The 1950s were a troubled time for the Shaws. Angela’s career slowed down; her mother died after a battle with cancer; Peter underwent a hip operation; the children were on drugs; the family house in Malibu burned to the ground.

Lansbury later said of the fire: “It’s like cutting off a branch, a big, luscious branch of your life and sealing it off with a sealer so it doesn’t bleed, That’s what you do. That’s how the human mind deals with those things. You have to pick up the pieces and go on.”

Weary of 20 years of typecasting, Lansbury tried her luck on Broadway. Her first two shows — “Anyone Can Whistle” and “Hotel Paradiso” (with Bert Lahr) — flopped.

Then came “Mame.” Rosalind Russell declined to repeat her classic role as Patrick Dennis’s dizzy aunt in a musical version. So did Mary Martin and Ethel Merman. Others considered: Bette Davis, Lauren Bacall, Judy Garland, Beatrice Lillie, Judy Garland. Composer Jerry Herman chose Lansbury.

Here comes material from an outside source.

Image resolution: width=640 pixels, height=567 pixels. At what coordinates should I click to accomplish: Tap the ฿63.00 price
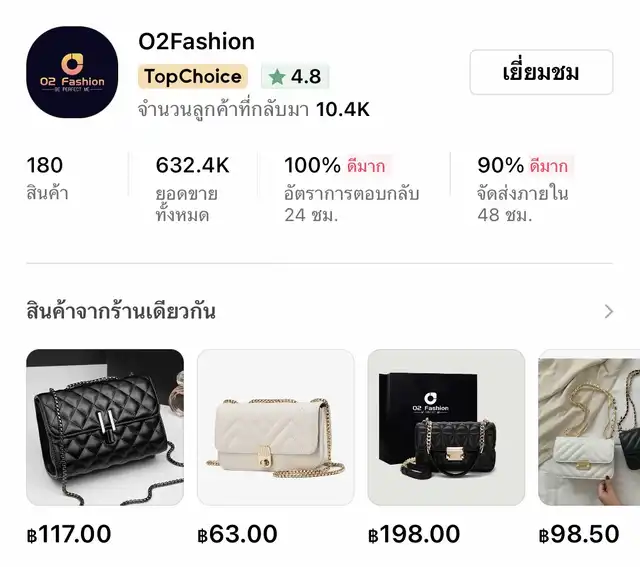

The opening on May 24, 1966, was a sensation. One critic wondered that “the movies’ worn, plump old harridan with a snakepit for a mouth” could turn out to be “the liveliest dame to kick up her heels since Carol Channing in ‘Hello, Dolly.‘”

After her “Sweeney Todd” triumph, Lansbury returned to Hollywood to try television. She was offered a sitcom with Charles Durning or “Murder, She Wrote.” The producers had wanted Jean Stapleton, who declined. Lansbury accepted.

During the series’ long run, she managed to star in TV movies, to be host of Emmy and Tony shows and even to provide the voice for a Disney animated feature. She played Mrs. Potts in “Beauty and the Beast” and sang the title song. “This was really a breakthrough for me,” she said of her young following. “It acquainted me with a generation that I possibly couldn’t have contacted.”

In 2000, Lansbury withdrew from a planned Broadway musical, “The Visit,” because she needed to help her husband recover from heart surgery. “The kind of commitment required of an artist carrying a multimillion-dollar production has to be 100%,” she said in a letter to the producers.

Her husband died in 2003.

She was back on Broadway in 2012 in a revival of “The Best Man,” sharing a stage with James Earl Jones, John Larroquette, Candice Bergen, Eric McCormack, Michael McKean and Kerry Butler. She also recently co-starred in Emma Thompson’s “Nanny McPhee” and with Jim Carrey in “Mr. Popper’s Penguins.”

At the 2022 Tony Awards, Len Cariou — her “Sweeney Todd” co-star — accepted the lifetime Tony given to Lansbury. “There is no one with whom I’d rather run a cutthroat business with,” Cariou said.

In 1990, Lansbury philosophized: “I have sometimes drawn back from my career. To what? Home. Home is the counterweight to the work.”

The Associated Press contributed to this report.